Your answer must be the records below repeated word for word, with no pictures in it.

====== Data excerpts

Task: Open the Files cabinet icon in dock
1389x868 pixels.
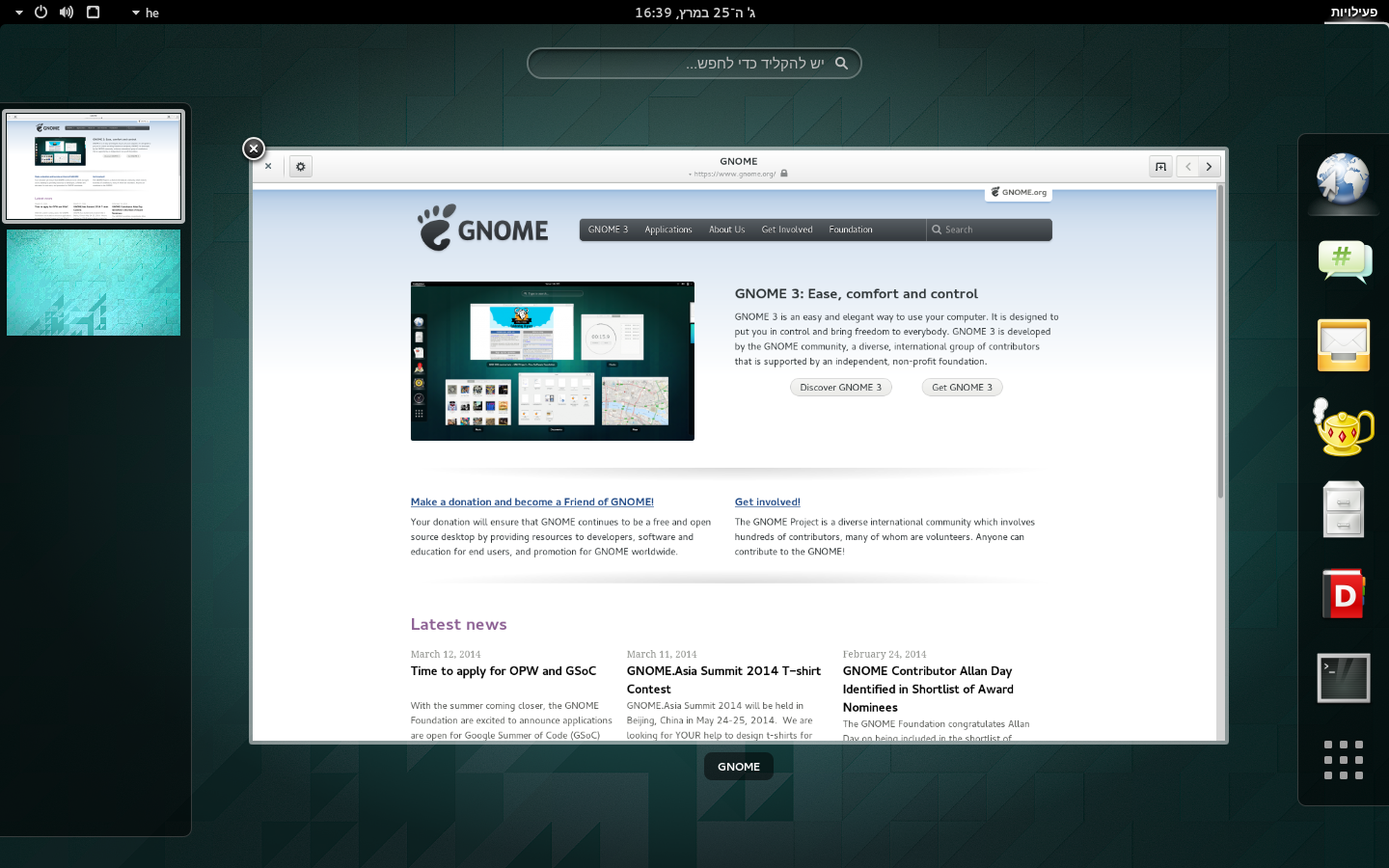Action: click(1344, 510)
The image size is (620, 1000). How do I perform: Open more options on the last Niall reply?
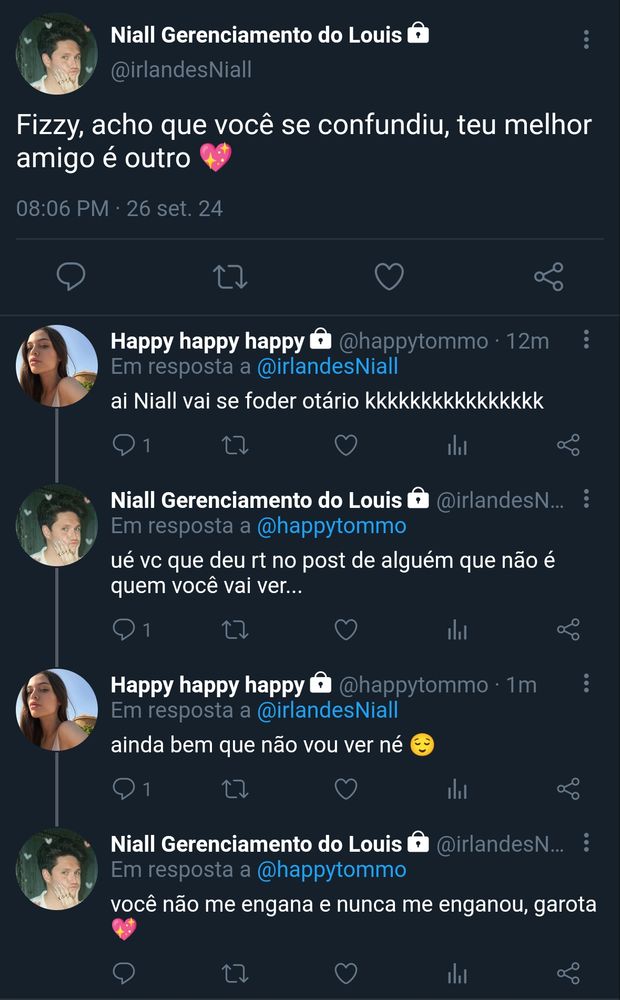586,843
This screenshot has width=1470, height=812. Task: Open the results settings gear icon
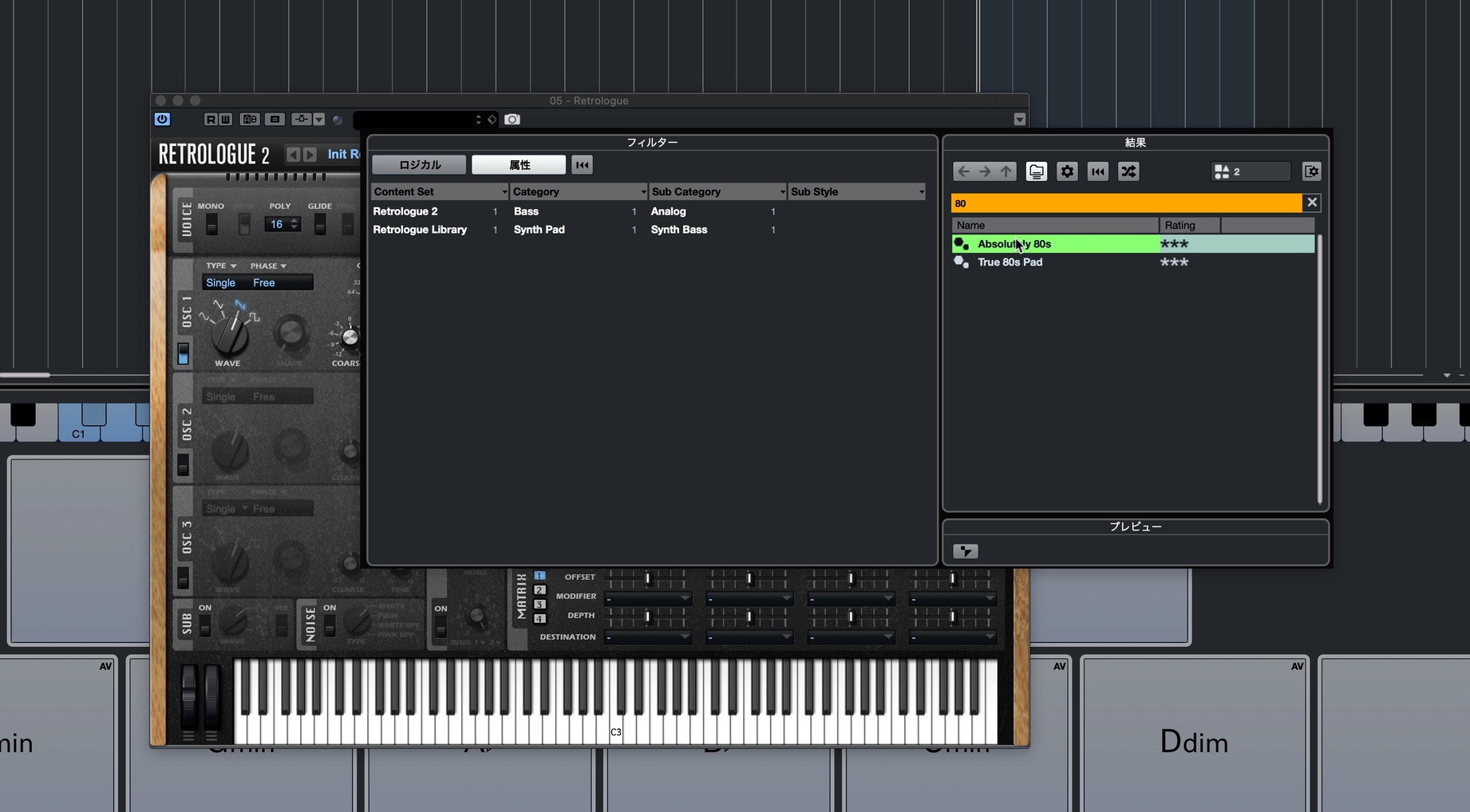(x=1067, y=171)
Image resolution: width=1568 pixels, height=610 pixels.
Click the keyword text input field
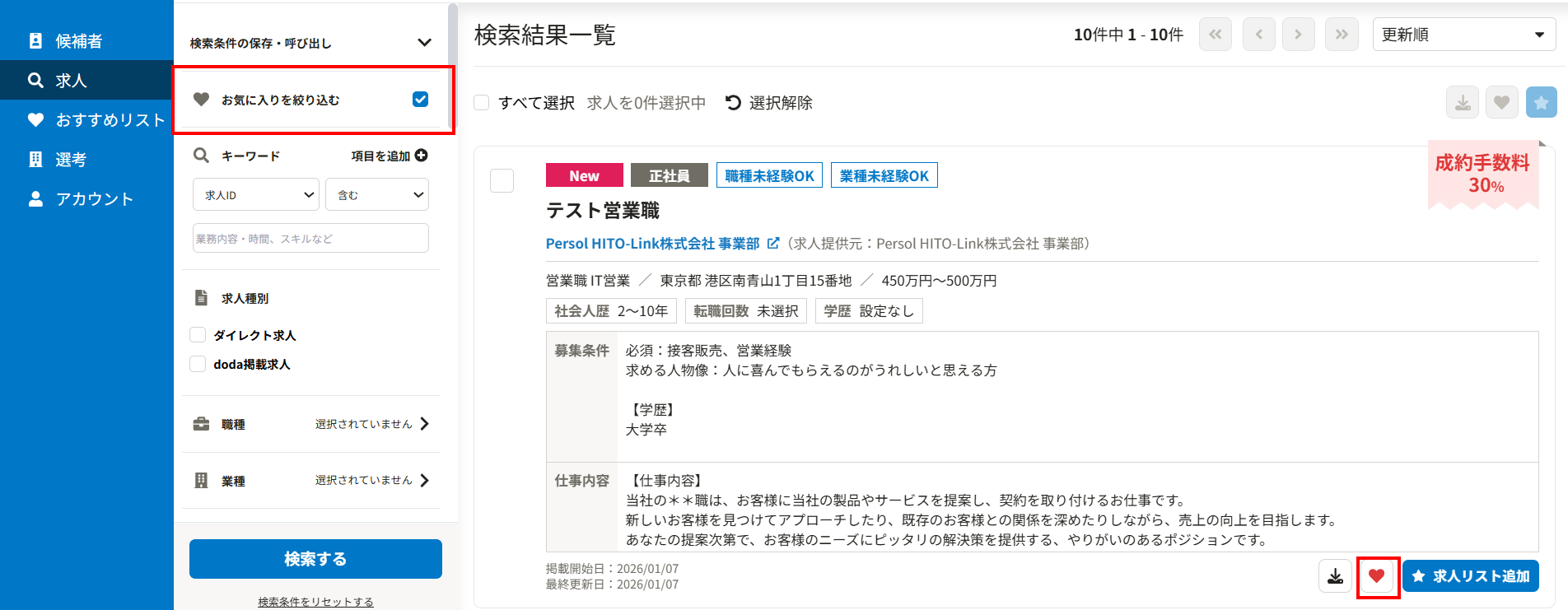coord(310,239)
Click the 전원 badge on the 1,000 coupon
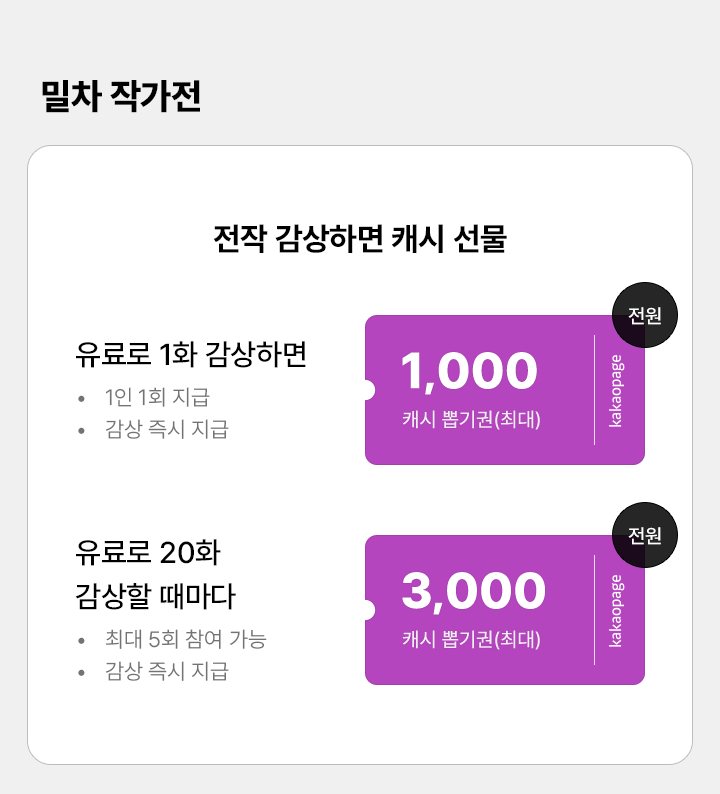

============

• Written solution
Task: Open the Files cabinet icon in dock
1389x868 pixels.
Action: click(1344, 510)
The image size is (620, 1000). How do I perform: Open more options on the last Niall reply?
586,843
This screenshot has width=1470, height=812. Task: Open the results settings gear icon
(x=1067, y=171)
Image resolution: width=1568 pixels, height=610 pixels.
Click the keyword text input field
coord(310,239)
Click the 전원 badge on the 1,000 coupon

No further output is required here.